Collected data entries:
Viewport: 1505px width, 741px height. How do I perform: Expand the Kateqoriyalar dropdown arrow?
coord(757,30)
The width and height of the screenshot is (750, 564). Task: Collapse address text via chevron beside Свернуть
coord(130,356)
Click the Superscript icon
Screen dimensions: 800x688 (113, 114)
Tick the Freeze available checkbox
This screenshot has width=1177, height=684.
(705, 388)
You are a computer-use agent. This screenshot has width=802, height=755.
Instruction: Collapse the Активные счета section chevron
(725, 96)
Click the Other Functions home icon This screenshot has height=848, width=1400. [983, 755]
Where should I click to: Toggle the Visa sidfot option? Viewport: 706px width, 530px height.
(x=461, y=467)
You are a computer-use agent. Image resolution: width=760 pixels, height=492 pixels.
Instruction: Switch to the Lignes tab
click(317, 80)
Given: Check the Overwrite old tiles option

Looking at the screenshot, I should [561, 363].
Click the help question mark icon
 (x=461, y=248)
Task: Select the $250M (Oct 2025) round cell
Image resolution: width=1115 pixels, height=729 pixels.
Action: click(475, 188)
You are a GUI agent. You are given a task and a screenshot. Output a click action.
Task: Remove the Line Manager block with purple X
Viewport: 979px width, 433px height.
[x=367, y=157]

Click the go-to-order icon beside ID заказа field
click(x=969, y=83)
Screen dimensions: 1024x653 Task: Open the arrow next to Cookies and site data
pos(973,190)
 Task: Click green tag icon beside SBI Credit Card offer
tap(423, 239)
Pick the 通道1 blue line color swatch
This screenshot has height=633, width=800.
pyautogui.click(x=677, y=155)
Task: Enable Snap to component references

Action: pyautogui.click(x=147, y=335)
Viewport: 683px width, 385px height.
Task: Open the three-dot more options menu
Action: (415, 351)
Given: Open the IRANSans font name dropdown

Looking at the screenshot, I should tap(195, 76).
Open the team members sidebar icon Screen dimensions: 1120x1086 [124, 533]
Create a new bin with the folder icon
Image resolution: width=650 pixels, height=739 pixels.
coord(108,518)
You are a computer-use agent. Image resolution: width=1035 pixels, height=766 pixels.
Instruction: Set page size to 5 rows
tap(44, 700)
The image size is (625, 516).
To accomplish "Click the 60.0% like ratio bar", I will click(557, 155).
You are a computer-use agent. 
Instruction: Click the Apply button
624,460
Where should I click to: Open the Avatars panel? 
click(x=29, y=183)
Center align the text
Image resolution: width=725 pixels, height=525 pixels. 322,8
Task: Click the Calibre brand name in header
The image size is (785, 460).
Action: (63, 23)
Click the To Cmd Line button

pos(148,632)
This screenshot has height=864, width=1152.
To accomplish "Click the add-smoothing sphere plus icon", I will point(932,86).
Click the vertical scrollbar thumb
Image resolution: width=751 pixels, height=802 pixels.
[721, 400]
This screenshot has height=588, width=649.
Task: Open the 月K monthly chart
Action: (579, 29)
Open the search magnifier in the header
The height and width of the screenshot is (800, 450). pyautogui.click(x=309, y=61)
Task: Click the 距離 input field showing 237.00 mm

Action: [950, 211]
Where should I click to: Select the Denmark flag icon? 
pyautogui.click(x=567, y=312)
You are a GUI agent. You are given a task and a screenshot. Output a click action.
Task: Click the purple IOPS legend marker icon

REQUIRED ACTION -> Exact retyping of every entry is required.

ANSWER ->
Viewport: 1505px width, 741px height. How do I perform: Expand the Kateqoriyalar dropdown arrow?
coord(757,30)
The width and height of the screenshot is (750, 564). Task: Collapse address text via chevron beside Свернуть
coord(130,356)
Click the Superscript icon
Screen dimensions: 800x688 (113, 114)
Tick the Freeze available checkbox
This screenshot has width=1177, height=684.
(705, 388)
You are a computer-use agent. This screenshot has width=802, height=755.
Instruction: Collapse the Активные счета section chevron
(725, 96)
Click the Other Functions home icon This screenshot has height=848, width=1400. [983, 755]
Where should I click to: Toggle the Visa sidfot option? Viewport: 706px width, 530px height.
(x=461, y=467)
You are a computer-use agent. Image resolution: width=760 pixels, height=492 pixels.
Instruction: Switch to the Lignes tab
click(317, 80)
Given: Check the Overwrite old tiles option

Looking at the screenshot, I should [561, 363].
Click the help question mark icon
 (x=461, y=248)
Task: Select the $250M (Oct 2025) round cell
Image resolution: width=1115 pixels, height=729 pixels.
Action: click(475, 188)
You are a GUI agent. You are given a task and a screenshot. Output a click action.
Task: Remove the Line Manager block with purple X
Viewport: 979px width, 433px height.
[x=367, y=157]

Click the go-to-order icon beside ID заказа field
click(x=969, y=83)
Screen dimensions: 1024x653 Task: Open the arrow next to Cookies and site data
pos(973,190)
 Task: Click green tag icon beside SBI Credit Card offer
tap(423, 239)
Pick the 通道1 blue line color swatch
This screenshot has height=633, width=800.
pyautogui.click(x=677, y=155)
Task: Enable Snap to component references

Action: pyautogui.click(x=147, y=335)
Viewport: 683px width, 385px height.
Task: Open the three-dot more options menu
Action: (415, 351)
Given: Open the IRANSans font name dropdown

Looking at the screenshot, I should tap(195, 76).
Open the team members sidebar icon Screen dimensions: 1120x1086 [124, 533]
Create a new bin with the folder icon
Image resolution: width=650 pixels, height=739 pixels.
coord(108,518)
You are a computer-use agent. Image resolution: width=1035 pixels, height=766 pixels.
Instruction: Set page size to 5 rows
tap(44, 700)
The image size is (625, 516).
To accomplish "Click the 60.0% like ratio bar", I will click(557, 155).
You are a computer-use agent. 
Instruction: Click the Apply button
624,460
Where should I click to: Open the Avatars panel? 
click(x=29, y=183)
Center align the text
Image resolution: width=725 pixels, height=525 pixels. 322,8
Task: Click the Calibre brand name in header
The image size is (785, 460).
Action: (63, 23)
Click the To Cmd Line button

pos(148,632)
This screenshot has height=864, width=1152.
To accomplish "Click the add-smoothing sphere plus icon", I will point(932,86).
Click the vertical scrollbar thumb
Image resolution: width=751 pixels, height=802 pixels.
[721, 400]
This screenshot has height=588, width=649.
Task: Open the 月K monthly chart
Action: (579, 29)
Open the search magnifier in the header
The height and width of the screenshot is (800, 450). pyautogui.click(x=309, y=61)
Task: Click the 距離 input field showing 237.00 mm

Action: [950, 211]
Where should I click to: Select the Denmark flag icon? 
pyautogui.click(x=567, y=312)
You are a GUI agent. You are given a task and a screenshot. Output a click action.
Task: Click the purple IOPS legend marker icon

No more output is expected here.